Born in Madison, Kimberly Smith spent many days on the steps of the State Capitol as a child. An only child for the first eight years of her life, Kim and her mother moved often. Growing up in poverty, Kimberly and her mother experienced homelessness, and utilized local charities such as the YMCA. After her mother suffered a stroke that left her a quadriplegic, Kimberly moved with her family to south central Dane County. This early childhood adversity crafted her character, making her compassionate and independent.
Wisconsin citizens are tired of the partisan divide in the state. Gridlock does not have to be inevitable. Strong and compassionate leaders are able to bring people together for the greater good, and the right ideas will move us forward. Kimberly has made a commitment to be the change that she wants to see at our capitol.
Kimberly resides in Oregon with her husband, Josh, and two sons. Her daughter attends college at MATC, studying Early Childhood Education.

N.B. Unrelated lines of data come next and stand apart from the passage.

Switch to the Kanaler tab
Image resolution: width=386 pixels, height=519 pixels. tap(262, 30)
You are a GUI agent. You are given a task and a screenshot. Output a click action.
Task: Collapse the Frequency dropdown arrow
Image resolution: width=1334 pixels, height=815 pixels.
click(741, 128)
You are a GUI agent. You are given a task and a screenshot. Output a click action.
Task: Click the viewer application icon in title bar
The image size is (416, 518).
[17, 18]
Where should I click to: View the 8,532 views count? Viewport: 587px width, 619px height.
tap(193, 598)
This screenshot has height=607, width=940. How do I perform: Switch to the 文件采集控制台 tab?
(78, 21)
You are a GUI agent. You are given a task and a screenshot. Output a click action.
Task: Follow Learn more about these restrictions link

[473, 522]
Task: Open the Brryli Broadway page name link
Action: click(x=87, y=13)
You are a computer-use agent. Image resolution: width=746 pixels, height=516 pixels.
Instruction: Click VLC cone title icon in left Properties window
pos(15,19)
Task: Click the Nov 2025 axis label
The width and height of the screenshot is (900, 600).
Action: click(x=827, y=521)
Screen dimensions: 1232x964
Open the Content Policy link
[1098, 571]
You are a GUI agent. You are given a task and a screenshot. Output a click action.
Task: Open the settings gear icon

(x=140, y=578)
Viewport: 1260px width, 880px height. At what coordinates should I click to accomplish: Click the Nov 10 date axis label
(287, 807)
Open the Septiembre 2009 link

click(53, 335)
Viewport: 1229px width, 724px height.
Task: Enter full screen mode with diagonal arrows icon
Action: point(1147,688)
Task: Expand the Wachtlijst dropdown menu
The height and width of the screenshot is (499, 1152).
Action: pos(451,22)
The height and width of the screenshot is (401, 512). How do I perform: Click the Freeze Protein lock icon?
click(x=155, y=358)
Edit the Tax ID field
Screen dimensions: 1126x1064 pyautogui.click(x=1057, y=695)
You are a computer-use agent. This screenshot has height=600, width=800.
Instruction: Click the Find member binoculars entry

Issues & Political Concerns
Small Business and Economy
The Covid Pandemic has forced many small businesses to close their doors and has put stress on our remaining small businesses and Farmers. The focus now must be on supporting non-profits and other companies that provide entrepreneurs with access to capital, as well as arranging for state and federal emergency funding to ensure the survival of our small businesses and Farms. The strength of our workforce will also be integral to improving our economy as we navigate losses due to the Covid Pandemic. Programs that increase the skill set and education of Wisconsin's citizens will also be supported.
Prioritizing the needs of EVERY student is vital to the success of our school systems. We must ensure our schools receive the investment they need to attract the best teachers and adopt the best technology to help prepare our children for the workforce or Higher Learning.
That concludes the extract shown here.